**Passage shown:**

---------------

Can a community survive without high school sports?

Buffalo quarterback Avery Chaffin tosses off to Braden Chaffin, who scored the final touchdown of the night with an eight-yard run.
As infections, hospitalizations and deaths begin to rise once again in the Covid-19 coronavirus pandemic that has killed more than 200,000 Americas and a million plus worldwide, a return to normal in everyday lives continues to fade.

When you talk to folks in and around our part of Southwestern Virginia, much of the discussion centers on schools — when will our children return to school classes full time without fear of infection and, sometimes more often, when will high school sports return?

Like it or not, sports are big deals to a lot of people, be it parents who flock to high school football, basketball, volleyball or other games of the team sports or college-level fans who say they need to huddle together at tailgate gatherings in the parking lot of Lane Stadium at Virginia Tech or fields at the University of Virginia.

For more than a few students in localities like Floyd County, sports — and the scholarships they offer — are a route to colleges where the costs are beyond the financial means of too many families.

---------------

**Available data:**

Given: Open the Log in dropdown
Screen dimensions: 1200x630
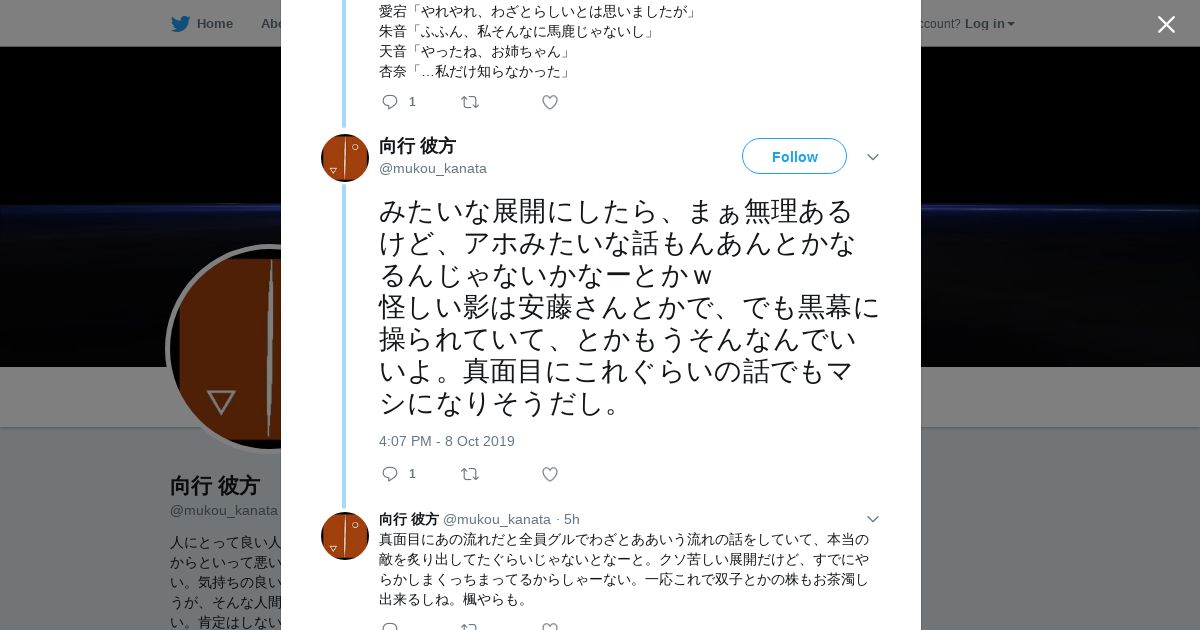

---------------

**Prompt 1:**
Repeat everything in the high school sports article from "When you talk" down to "University of Virginia.".
**Prompt 2:**
Carry on the high school sports article from the point where it stops.

**Output 1:**
When you talk to folks in and around our part of Southwestern Virginia, much of the discussion centers on schools — when will our children return to school classes full time without fear of infection and, sometimes more often, when will high school sports return?

Like it or not, sports are big deals to a lot of people, be it parents who flock to high school football, basketball, volleyball or other games of the team sports or college-level fans who say they need to huddle together at tailgate gatherings in the parking lot of Lane Stadium at Virginia Tech or fields at the University of Virginia.

**Output 2:**
High School sports at Virginia high schools are schedule to start on Dec. 28 in an abbreviated schedule of basketball, wrestling and perhaps more.

Haylee Dalton returns a rapidly sinking shot from Nelson County while Mallorie Gardner and Jaycee Dalton watch.

High school football and volleyball were pushed to late Spring of 2021 in what will be an abbreviated series.

The Virginia High School League, which controls all public school athletics in the Old Dominion suspended all high school athletic events at the start of the Spring sports season and continued the suspension for the fall and set winter sports to start later than normal on Dec. 28.

All fall sports were postponed and rescheduled to start on March 1 of next years. VHSL is expected to review those decisions in late November or early December.

“It depends on the VHSL,” Dr. John Wheeler, Floyd County’s superintendent of schools, said after the October school board meeting earlier this week.

Floyd County High School students have been in the classrooms one day a week since the start of the current school year and study at home the other days. That changes on Monday, when students start attending classes two days a week.

Cross country in a previous year.

It’s the same throughout the pandemic-affected United States.

“Everything is closed down,” Tyrone Riley, varsity basketball coach at Jordan High School in South Los Angeles, tells Kurt Streeter of The New York Times. “I’m a coach, but the time my boys spend playing is down probably 80 percent. I spend a lot of time wondering how we’re going to get out of this.”

The Aspen Institute has a new study that show American kids from ages 6 to 18 are playing at least 50 percent less time in sports. The study says 30 percent of youths who stopped playing sports before the pandemic are not likely to return.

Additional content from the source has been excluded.